Sebagai bagian dari keseriusan investasi, Honda menggelontorkan dana sekitar lebih dari Rp2 triliun untuk mengembangkan fasilitas produksi di Rajasthan. Dana tersebut digunakan untuk meningkatkan dan mengadaptasi pabrik Tapukara agar mampu memproduksi kendaraan listrik, sekaligus menjadikannya basis produksi untuk pasar domestik maupun ekspor.
Pabrik Tapukara sendiri memiliki kapasitas produksi hingga sekitar 180.000 unit per tahun dan berdiri di atas lahan sekitar 450 hektare. Dengan transformasi menuju produksi kendaraan listrik, fasilitas ini diproyeksikan menjadi salah satu pusat penting Honda dalam rantai pasok global EV, termasuk untuk memenuhi kebutuhan pasar luar negeri seperti Jepang.
Menariknya, India tidak hanya dijadikan pasar, tetapi juga basis produksi global untuk model ini.

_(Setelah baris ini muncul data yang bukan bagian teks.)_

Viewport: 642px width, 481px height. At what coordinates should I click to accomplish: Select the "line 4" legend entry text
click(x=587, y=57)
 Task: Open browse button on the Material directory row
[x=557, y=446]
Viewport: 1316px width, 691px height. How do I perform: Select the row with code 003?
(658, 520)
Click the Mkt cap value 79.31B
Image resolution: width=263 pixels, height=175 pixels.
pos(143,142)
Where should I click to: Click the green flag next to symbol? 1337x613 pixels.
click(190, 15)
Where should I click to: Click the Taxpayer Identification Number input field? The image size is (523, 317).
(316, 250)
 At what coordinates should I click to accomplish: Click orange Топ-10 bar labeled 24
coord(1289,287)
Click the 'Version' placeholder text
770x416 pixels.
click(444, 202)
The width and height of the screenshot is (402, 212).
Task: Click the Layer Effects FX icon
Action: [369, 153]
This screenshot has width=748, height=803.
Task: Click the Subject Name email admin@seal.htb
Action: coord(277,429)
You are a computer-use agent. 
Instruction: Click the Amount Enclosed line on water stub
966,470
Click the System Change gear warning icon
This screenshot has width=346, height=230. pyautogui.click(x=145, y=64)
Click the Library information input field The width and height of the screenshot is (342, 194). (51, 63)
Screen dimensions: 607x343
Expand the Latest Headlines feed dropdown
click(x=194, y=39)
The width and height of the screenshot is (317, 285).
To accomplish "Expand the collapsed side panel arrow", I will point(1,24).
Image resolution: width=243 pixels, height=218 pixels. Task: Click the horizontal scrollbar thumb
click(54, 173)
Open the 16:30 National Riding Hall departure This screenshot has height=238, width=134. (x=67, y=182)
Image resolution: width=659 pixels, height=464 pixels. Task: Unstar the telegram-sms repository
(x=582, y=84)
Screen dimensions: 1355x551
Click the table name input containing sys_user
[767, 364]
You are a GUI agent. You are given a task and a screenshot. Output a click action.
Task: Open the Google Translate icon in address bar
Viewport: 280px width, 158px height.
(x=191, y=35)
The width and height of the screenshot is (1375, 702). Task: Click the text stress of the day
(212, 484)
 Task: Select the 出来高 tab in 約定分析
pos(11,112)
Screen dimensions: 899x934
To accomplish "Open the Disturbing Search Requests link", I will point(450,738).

Artinya, SUV listrik 0 Alpha akan diproduksi secara lokal dan diekspor ke berbagai negara, memperkuat peran India dalam strategi global Honda.
Dari sisi teknis, meski spesifikasi lengkap versi produksi belum diungkap, model ini diperkirakan akan menggunakan baterai LFP dengan opsi lebih dari satu varian. Jarak sumbu roda disebut berada di kisaran 2.700–2.800 mm, yang mengindikasikan kabin lapang khas SUV keluarga.
Honda juga akan memasok sel baterai dari CATL yang memiliki basis produksi di Indonesia. Pengembangan 0 Alpha juga menjadi semakin krusial setelah Honda memutuskan membatalkan beberapa model EV global lainnya, termasuk 0 SUV dan 0 Saloon, akibat penyesuaian strategi bisnis.
Di tengah kondisi tersebut, proyek EV di India tetap berjalan dan bahkan menjadi salah satu fokus utama perusahaan ke depan.